Sometimes alcoholism runs in families, but that doesn't mean it's genetic.

They've been genome-wide association studies that have tried to figure out how much of the contribution to alcoholism comes from our genes.

It seems to be somewhere between 40 and 60%.

There are also genetic variants that are associated with the opposite of alcoholism.

So there's some people of Asian descent that don't tend to drink, and that's because when they do drink, their face becomes flushed, they become a little bit nauseous, they don't have the ability to metabolize the alcohol, so it instantly makes them feel a little bit sick.

And in those folks with those variants, there are very, very low rates of alcoholism.

They seem to be protected against the disease.

@PhonyHorse asks, "How many times are scientists gonna announce that they've 'mapped the human genome'?

I feel like I see that same headline every few years."

Well, you're not alone.

In reality, there's been several different achievements of genome mapping.

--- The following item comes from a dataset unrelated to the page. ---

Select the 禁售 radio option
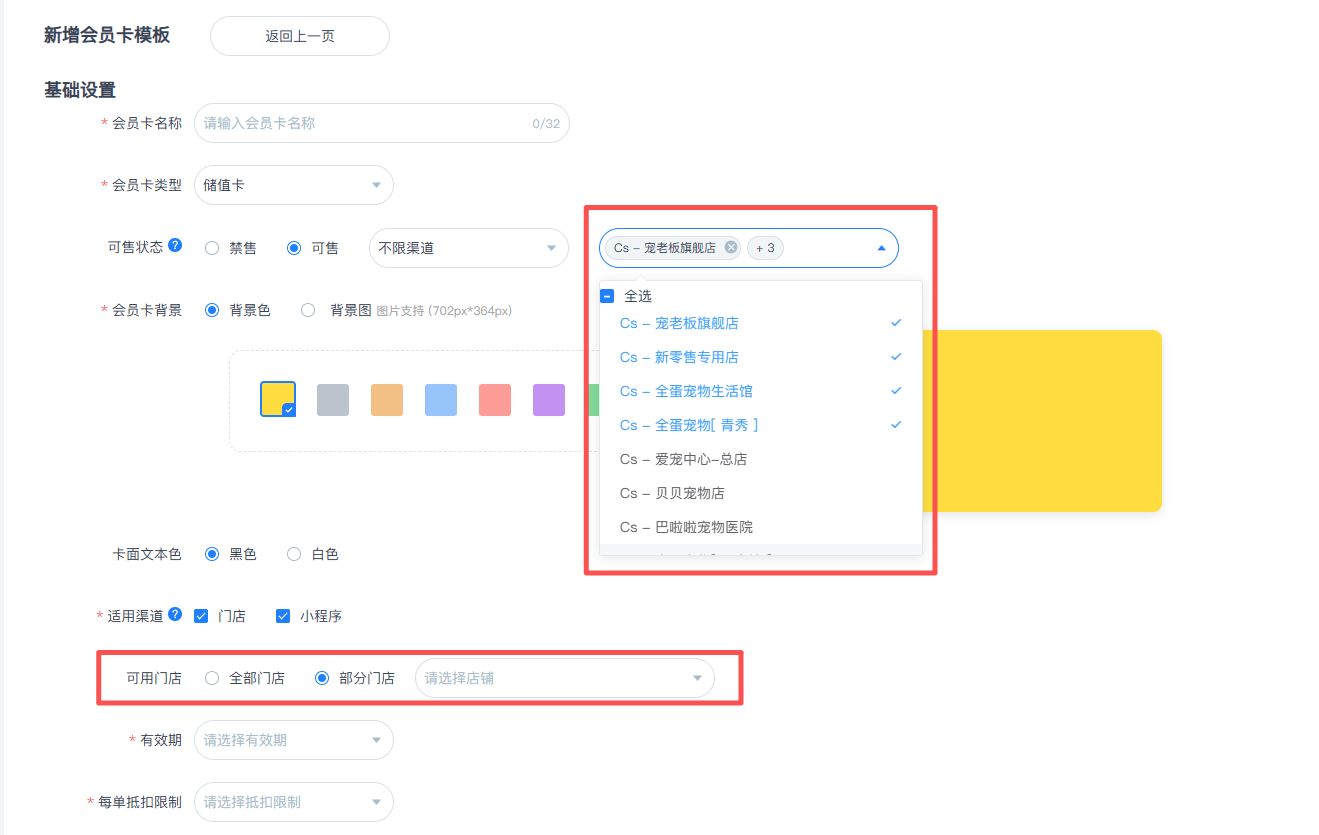1319x835 pixels. point(212,248)
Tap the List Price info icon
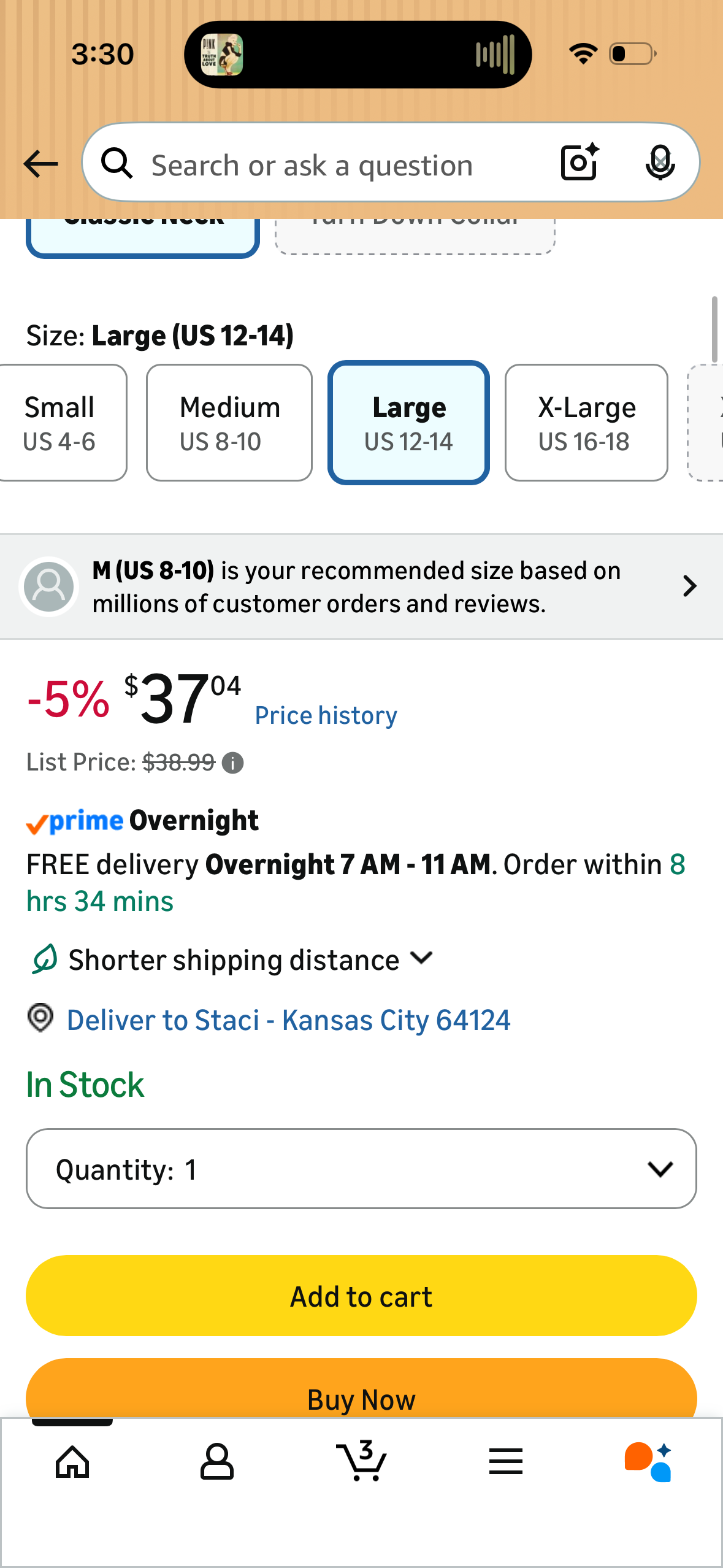 232,763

20 years ago on the White House lawn, they announced the first draft human genome.

We knew for the first time how many genes there were in the human genome, 20,000 genes.

But that genome had thousands of gaps.

It was only 90% complete.

A couple years later, they announced a more complete genome where they only had about 400 gaps.

Last year, 2022, scientists had a truly gapless genome.

They called it Telomere-to-Telomere.

Telomeres are the ends of the chromosomes, meaning that they had the complete sequence from one end to the other end of the chromosome.

But we're not done yet.

Now we need to sequence more genomes from diverse populations because it's not just about getting the letters As, Ts, Cs, and Gs, it's about understanding really what they mean.

So I hate to break it to you, but you're gonna see this headline a few more times over the next five, 10 years.

@lynnevallen writes, "Does our DNA change?"

The genome that we're born with is more or less the genome we have at the end of our lives.

But that doesn't mean it doesn't change.

Certainly we accumulate mutations over time.

But in addition to the primary sequence of DNA, in addition to the As, Ts, Cs, and Gs, there's our epigenome.

The epigenome is kinda like Play-Doh on the genome.

It can control what parts of the genome are more likely to be seen and which parts remain hidden.

And that epigenome is constantly changing.

It's changing over time and it changes over different organs.

So even though your genome is the same over time, other things that are interacting with your genome are changing quite a bit.

@ItsMackenzieM asks, "Could CRISPR-Cas9 help those who are highly susceptible to cancer reduce their risk, like those who could possess mutated tumor suppressor genes?"

I don't think CRISPR's really being considered so much for editing cancers themselves, but it's certainly being used to build better cancer therapies.

One thing that my lab works on is using CRISPR to engineer immune cells.

Taking cells like T-cells from cancer patients and training them, making them better fighters of those cancers, making them less likely to give up when they encounter the terrible environment of the tumor.

So we can take those blood cells, like T-cells, out of a patient, we can edit them with CRISPR in the lab, and put them back in the patient and not only can we eliminate the cancer in some cases, but we can install a security system that then is with them for the rest of their life.

@NatHarooni asks, "What if we could CRISPR people to be a little more resistant to radiation, less dependent on food and oxygen?

Sounds like it would benefit us on Mars."

I get this type of question a lot.

It assumes that we know a lot more about human genetics than we actually do.

I think a much more serious and important question is the ethical one.

Really, should we do this?

And the consensus in the field really is that traits that are about enhancement, you know, things that, you know, might be nice are really probably not where the field of genome editing should focus its efforts on.

Serious genetic diseases are really the current focus of the field.

So those are all the questions for today.

Thanks for watching Genetic Support.